• TEXTE CITÉ:
* * * *

UNE MÉDITATION SUR FORZA DEL DESTINO au BAYERISCHE STAATSOPER, en STREAMING (avec Anja HARTEROS, Jonas KAUFMANN et Ludovic TÉZIER)

La vision (en streaming) de Forza del Destino de la Bayerische Staatsoper m’a fait un peu gamberger et méditer sur l’extraordinaire excitation provoquée par la présence de Jonas Kaufmann dans une distribution au sein du petit monde lyricomaniaque, et sur la valeur ajoutée que représente toujours la représentation d’un grand Verdi. Je ne résiste pas à écrire ces quelques lignes, jetées après ce moment vibrant vécu dans l’intimité de mon bureau et derrière mon ordinateur.

Saluons d’abord l’initiative de la Bayerische Staatsoper qui retransmet en direct et en streaming les productions phares de sa saison (prochaine représentation, La Clemenza di Tito, dirigée par Kirill Petrenko le 15 février 2014), beaucoup de mélomanes étaient accrochés à l’ordinateur hier soir, tant une Forza del destino si bien distribuée est rare : Jonas Kaufmann, Anja Harteros, Ludovic Tézier deviennent un trio inévitable pour ceux qui veulent entendre du beau chant, et notamment du beau Verdi.
Inévitable aussi la descente en flammes du Corriere della Grisi : comme d’habitude, appelant à la rescousse des enregistrements des années 10, 20, 30 du siècle dernier, et comparant ces chanteurs bien vivants à des artistes (disparus) éminents qu’ils n’ont jamais entendus dans les rôles dont ils édictent doctement les exigences, ils en ont conclu à la pire des exécutions de Forza del Destino entendue depuis 40 ans (« La peggior esecuzione di Forza del destino,  mai sentita in quarant’anni. »). Le dernier mot de leur compte rendu: « inorriditi », horrifiés…Toujours modérés, les vestales de la Grisi s’autodétruisent rien qu’en écrivant. S’ils ne faisaient qu’écrire ! Mais ils guettent à la Scala, tels les murènes prêtes à mordre, le moindre malheureux chanteur qui se hasarde à chanter Verdi pour le huer copieusement (voir Beczala récemment). Alors, vous pensez, une Forza avec ces incapables que sont Tézier, Kaufmann et Harteros ! Si j’avais le temps et l’envie d’en perdre, je traduirais l’article injuste pour ne pas dire pire de celui qui se fait appeler Domenico Donzelli.

* * * *

• CONSIGNES DE TRAVAIL:
Pouvez-vous restituer mot pour mot le passage de l'article sur Forza del Destino qui commence par « La vision (en » et se poursuit jusqu'à « derrière mon ordinateur. » ? Les lignes qui suivent ne sont pas nécessaires.

• MATÉRIEL PRÉSENTÉ:
* * * *

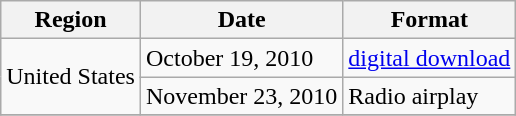
Date (241, 20)
November 23, 2010 (241, 96)
October 19, 2010 (241, 58)
digital download (430, 58)
Format (430, 20)
United States (71, 77)
Region (71, 20)
Radio airplay (430, 96)
Extract the (x, y) coordinate from the center of the cell holding the provided text.  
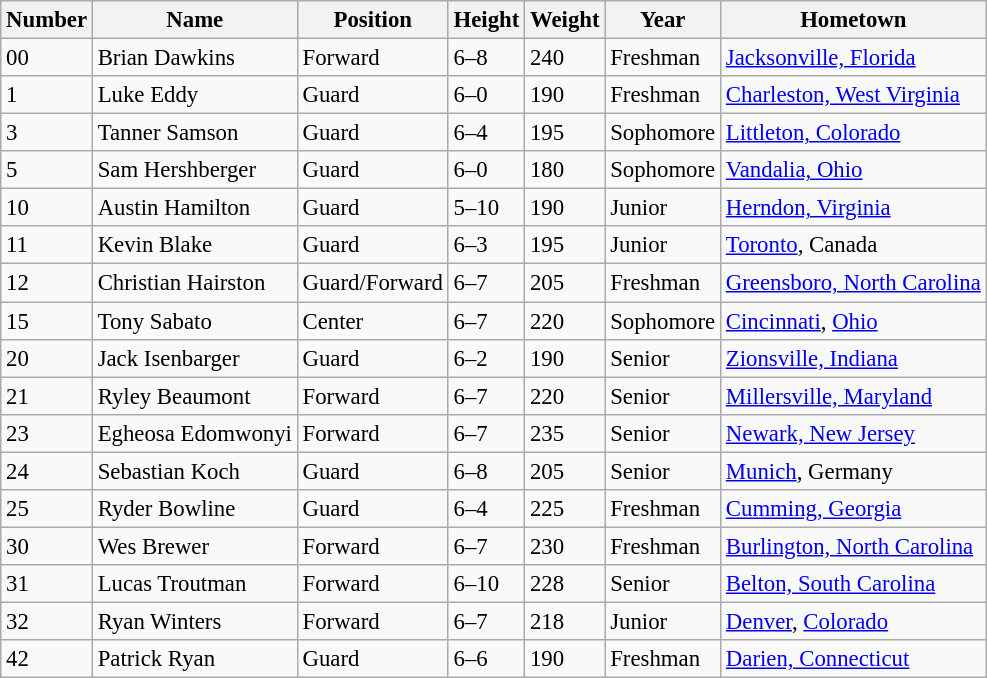
Greensboro, North Carolina (854, 283)
42 (47, 659)
Sam Hershberger (194, 170)
Ryley Beaumont (194, 396)
24 (47, 471)
6–6 (486, 659)
Position (372, 20)
5–10 (486, 208)
Hometown (854, 20)
Year (663, 20)
Luke Eddy (194, 95)
30 (47, 546)
3 (47, 133)
12 (47, 283)
20 (47, 358)
00 (47, 58)
23 (47, 433)
Cumming, Georgia (854, 509)
Sebastian Koch (194, 471)
Munich, Germany (854, 471)
Darien, Connecticut (854, 659)
Austin Hamilton (194, 208)
21 (47, 396)
Burlington, North Carolina (854, 546)
218 (565, 621)
Christian Hairston (194, 283)
Belton, South Carolina (854, 584)
31 (47, 584)
Name (194, 20)
Height (486, 20)
180 (565, 170)
Jacksonville, Florida (854, 58)
Toronto, Canada (854, 245)
Center (372, 321)
6–10 (486, 584)
Wes Brewer (194, 546)
225 (565, 509)
Lucas Troutman (194, 584)
Tanner Samson (194, 133)
Ryan Winters (194, 621)
Zionsville, Indiana (854, 358)
Weight (565, 20)
Cincinnati, Ohio (854, 321)
Tony Sabato (194, 321)
Millersville, Maryland (854, 396)
240 (565, 58)
Jack Isenbarger (194, 358)
Denver, Colorado (854, 621)
15 (47, 321)
Vandalia, Ohio (854, 170)
10 (47, 208)
228 (565, 584)
Number (47, 20)
Littleton, Colorado (854, 133)
25 (47, 509)
Guard/Forward (372, 283)
Egheosa Edomwonyi (194, 433)
235 (565, 433)
Newark, New Jersey (854, 433)
230 (565, 546)
Kevin Blake (194, 245)
Charleston, West Virginia (854, 95)
Herndon, Virginia (854, 208)
Brian Dawkins (194, 58)
6–2 (486, 358)
6–3 (486, 245)
Patrick Ryan (194, 659)
5 (47, 170)
Ryder Bowline (194, 509)
32 (47, 621)
11 (47, 245)
1 (47, 95)
Extract the (X, Y) coordinate from the center of the cell holding the provided text.  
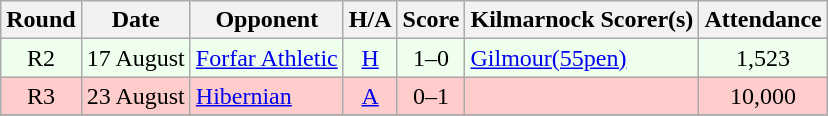
Opponent (266, 20)
1–0 (431, 58)
10,000 (763, 96)
Round (41, 20)
A (370, 96)
Kilmarnock Scorer(s) (582, 20)
Gilmour(55pen) (582, 58)
Hibernian (266, 96)
H/A (370, 20)
Date (136, 20)
1,523 (763, 58)
R3 (41, 96)
H (370, 58)
Forfar Athletic (266, 58)
Score (431, 20)
R2 (41, 58)
17 August (136, 58)
Attendance (763, 20)
23 August (136, 96)
0–1 (431, 96)
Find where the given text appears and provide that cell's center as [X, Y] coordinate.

* * * *

• RÉPONSE FINALE:
La vision (en streaming) de Forza del Destino de la Bayerische Staatsoper m’a fait un peu gamberger et méditer sur l’extraordinaire excitation provoquée par la présence de Jonas Kaufmann dans une distribution au sein du petit monde lyricomaniaque, et sur la valeur ajoutée que représente toujours la représentation d’un grand Verdi. Je ne résiste pas à écrire ces quelques lignes, jetées après ce moment vibrant vécu dans l’intimité de mon bureau et derrière mon ordinateur.